▸ **DOCUMENT PASSAGE**
We want you to vote on the theme of our next teen/young adult program, which will take place further on this year. (No seriously, vote on it. I'm organizing it, so I promise it will be cool.) The four options are (drumroll please):
1) Zombies: Games and activities related to the upcoming zombie apocalypse
2) Hunger Games: You read the series, now volunteer as tribute yourself (minus the killing and dying part)
3) Be a Kid Again: Listen to your favorite picture books read aloud, color inside the lines (or outside the lines, if you want), and have fun just being a kid again!
4) Crafting Upcycled Holiday Gifts: Learn to make holiday gifts for your friends and family using recycled materials
You can vote at the library main desk. (Ask if you don't see the voting box, I promise none of us bite. Well, I can't vouch for all the library staff's free time activities, but biting in the workplace is something we strongly frown upon.)
Tomorrow (Friday 10/19) is Spirit Day, which GLAAD describes as an "annual day in October when millions of Americans wear purple to speak out against bullying and to show their support for lesbian, gay, bisexual and transgender (LGBT) youth."
If you like Jessica Shirvington's first novel, Embrace, then I have good (or bad, depending on how you feel about adaptations of your favorite books) news: Th CW television network is turning it into a TV show.
NPR has a really interesting article on Skinny, by Donna Cooner, a YA novel about a teenage girl who decides to undergo weight-loss surgery.
In case you haven't seen it, here is a funy Hunger Games parody, The Hipster Games:
The Young Adult Library Services Association (YALSA) has announced the winners of the 2012 Teens' Top Ten, an annual list of the best books for young adults. For this list, teens nominate and vote on their favorite books of the year. Which book took the top slot? Divergent, by Veronica Roth.
The Onion A.V. Club has a review of the fourth book in The Giver quartet, published this month. I really want to read it, if only to complete the journey I started at 8ish years old, when I first read The Giver. (Yes, I was a super-book-nerd as a kid. That's who grows up to be librarians. Big shocker.) For those of you that aren't big The Giver fans (although I can't personally imagine how that happens), here is a picture of (apparently) the world's smallest (and quite possibly cutest) deer:
In my enthusiasm for Teen Read Week (which of course I think should be every week...because I'm a librarian), I mistakenly told you it was last week. It's actually this week. If you are heartbroken by my mistake, you should probably get out more. But here is a cute corgi picture to apologize.
The National Book Award Finalists have been announced. The Examiner has a list of the books in the young people's literature category.
Fictional Food is a website devoted to creating real versions of food that appears in books, TV shows, and other media. WARNING: Do not read while hungry!
If you have read this blog at all, you know how much I LOVE Libba Bray. So today I'm posting two interviews with her, one in culturemap Austin (Warning: This article contains semi-explicit language...it has "b$#%s%$#" in the title.), and the other in Publishers' Weekly.

▸ **PROVIDED DATA**
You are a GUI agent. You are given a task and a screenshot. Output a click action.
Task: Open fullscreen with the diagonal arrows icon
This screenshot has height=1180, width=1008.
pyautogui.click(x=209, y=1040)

▸ **TASK PROMPT**
Reproduce the part of the library blog post starting at "4) Crafting Upcycled" and ending at "into a TV show.", word for word. The material has no connection to the library blog post.

▸ **WORKED SOLUTION**
4) Crafting Upcycled Holiday Gifts: Learn to make holiday gifts for your friends and family using recycled materials
You can vote at the library main desk. (Ask if you don't see the voting box, I promise none of us bite. Well, I can't vouch for all the library staff's free time activities, but biting in the workplace is something we strongly frown upon.)
Tomorrow (Friday 10/19) is Spirit Day, which GLAAD describes as an "annual day in October when millions of Americans wear purple to speak out against bullying and to show their support for lesbian, gay, bisexual and transgender (LGBT) youth."
If you like Jessica Shirvington's first novel, Embrace, then I have good (or bad, depending on how you feel about adaptations of your favorite books) news: Th CW television network is turning it into a TV show.